Curve ball is all in the wrist position. Really all are, though.
Hold your hand up like ‘taking an oath.’ Palm facing forward. That’s the fastball wrist position.
Now, turn your wrist toward you. Facing you, like you’re going to slap yourself. That’s the curve ball position. Hold a ball in that hand so your two fingers are on top of the ball and their tips are pointing directly at you.
Tight grip. No space between your hand and the ball. Throwing motion has that wrist position from hand break to release. No wrist snapping!!! Set the wrist position in the glove before hand break.
Now, normal throwing motion, except rotated wrist. Throw on fastball plane. Don’t ‘cast’ the ball. Don’t let your thumb ‘flip’ up on release, like you’re trying to spin the ball. Spin takes care of itself. Pull down with arm at release.

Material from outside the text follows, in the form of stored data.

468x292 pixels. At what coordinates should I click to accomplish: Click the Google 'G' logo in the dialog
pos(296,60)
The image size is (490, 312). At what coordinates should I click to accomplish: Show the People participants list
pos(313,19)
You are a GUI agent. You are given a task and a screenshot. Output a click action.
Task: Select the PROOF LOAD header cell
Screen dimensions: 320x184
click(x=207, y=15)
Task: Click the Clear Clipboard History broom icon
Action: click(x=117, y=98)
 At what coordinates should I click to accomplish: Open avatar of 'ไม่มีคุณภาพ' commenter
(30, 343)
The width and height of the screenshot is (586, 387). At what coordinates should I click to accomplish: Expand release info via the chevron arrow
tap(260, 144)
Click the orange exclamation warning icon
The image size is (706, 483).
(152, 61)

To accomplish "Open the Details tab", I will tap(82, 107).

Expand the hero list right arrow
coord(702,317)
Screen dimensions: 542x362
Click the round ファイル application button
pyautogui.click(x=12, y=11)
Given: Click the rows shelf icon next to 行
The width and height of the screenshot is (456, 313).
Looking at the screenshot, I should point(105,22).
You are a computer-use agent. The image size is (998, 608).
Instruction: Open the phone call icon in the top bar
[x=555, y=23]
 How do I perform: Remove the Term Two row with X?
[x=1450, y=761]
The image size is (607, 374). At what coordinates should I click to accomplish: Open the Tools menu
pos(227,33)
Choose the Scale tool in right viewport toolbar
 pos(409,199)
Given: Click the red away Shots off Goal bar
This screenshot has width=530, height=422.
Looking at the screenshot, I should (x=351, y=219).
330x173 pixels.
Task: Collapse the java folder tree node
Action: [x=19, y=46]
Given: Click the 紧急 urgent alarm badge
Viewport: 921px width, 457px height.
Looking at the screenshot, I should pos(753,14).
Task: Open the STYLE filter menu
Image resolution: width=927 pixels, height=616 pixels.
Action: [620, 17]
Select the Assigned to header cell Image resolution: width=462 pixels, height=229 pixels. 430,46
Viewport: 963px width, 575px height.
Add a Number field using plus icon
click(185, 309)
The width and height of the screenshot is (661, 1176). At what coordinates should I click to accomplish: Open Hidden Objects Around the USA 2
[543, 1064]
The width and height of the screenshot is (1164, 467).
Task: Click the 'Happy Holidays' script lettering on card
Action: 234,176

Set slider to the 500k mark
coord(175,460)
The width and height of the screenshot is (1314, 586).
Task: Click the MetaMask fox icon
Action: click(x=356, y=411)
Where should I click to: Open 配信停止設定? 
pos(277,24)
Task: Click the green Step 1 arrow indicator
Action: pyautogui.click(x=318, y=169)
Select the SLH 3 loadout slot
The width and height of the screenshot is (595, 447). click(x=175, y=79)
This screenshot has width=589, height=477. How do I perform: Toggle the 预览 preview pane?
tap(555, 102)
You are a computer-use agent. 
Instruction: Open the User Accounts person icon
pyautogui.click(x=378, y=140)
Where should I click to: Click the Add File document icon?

The idea is to make it look like a fastball, (on fastball plane) and suddenly drop or move to the side or a bit of both. Don’t fall in love with the specifics of 12 to 6. Let your curve be YOURS. Make it consistent, keep it on the fastball plane. Then work on ‘tunneling’, that is make all your pitches go thru the same small tunnel for the first 4 feet after release. If you get that down and that’s all you get down, it won’t matter which direction your curve breaks, they won’t be able to hit it anyway!!
Cheers;
O
BTW - rotating your wrist outward so the back of your hand is facing your head and palm is away - that’s the circle change and screwball wrist position. If you can hold your palm directly away from you without bending your wrist, you can throw a mean circle change and screw ball! If not, all is not lost. Keep practicing!!
Also - keep your normal arm slot. Very important!